● Exercise aim
Of the lines in the data below, write out exactly those from the one holding "Click the download CHM arrow icon" through the one holding "Choose JtPage from", both included.

● Data supplied
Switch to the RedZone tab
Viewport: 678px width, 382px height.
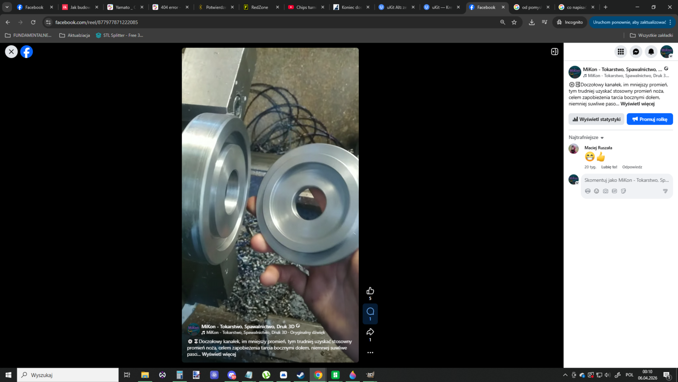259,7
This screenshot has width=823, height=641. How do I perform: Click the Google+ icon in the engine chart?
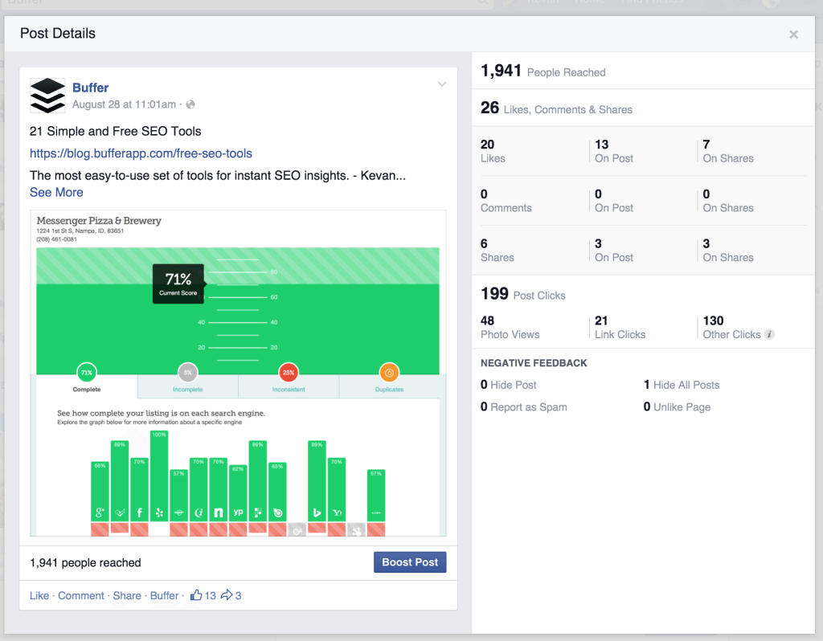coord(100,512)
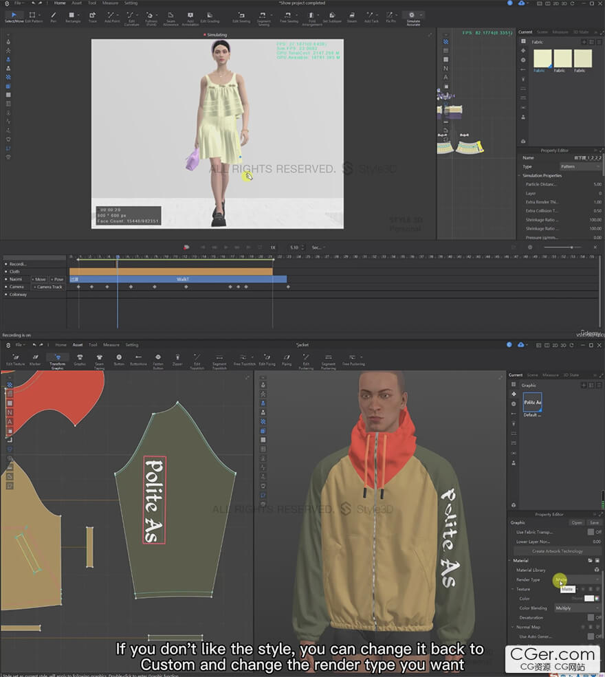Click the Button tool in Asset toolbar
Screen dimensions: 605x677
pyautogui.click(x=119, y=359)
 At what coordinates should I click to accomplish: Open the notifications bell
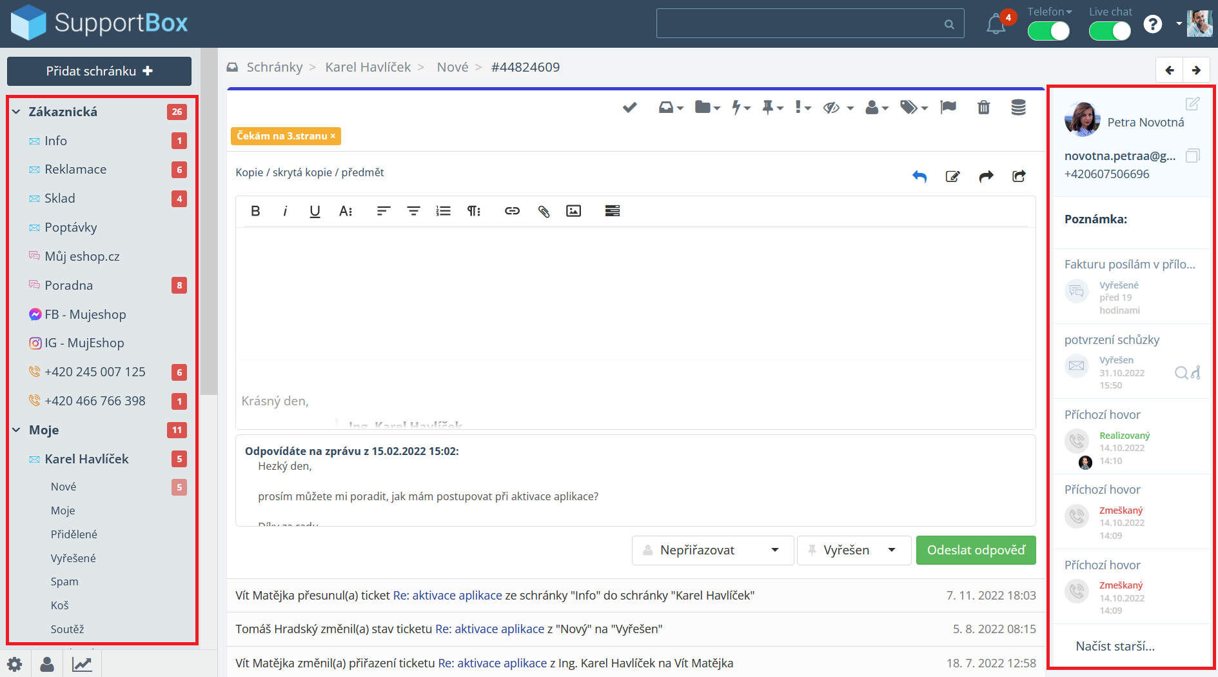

==

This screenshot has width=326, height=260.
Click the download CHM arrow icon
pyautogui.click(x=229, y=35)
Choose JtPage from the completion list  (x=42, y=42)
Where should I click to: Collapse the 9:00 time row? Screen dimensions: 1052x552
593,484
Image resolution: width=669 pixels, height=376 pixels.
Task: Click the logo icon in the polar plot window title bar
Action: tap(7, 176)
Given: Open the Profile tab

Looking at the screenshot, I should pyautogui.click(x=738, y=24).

● Result of the exercise
Click the download CHM arrow icon
pyautogui.click(x=229, y=35)
Choose JtPage from the completion list  (x=42, y=42)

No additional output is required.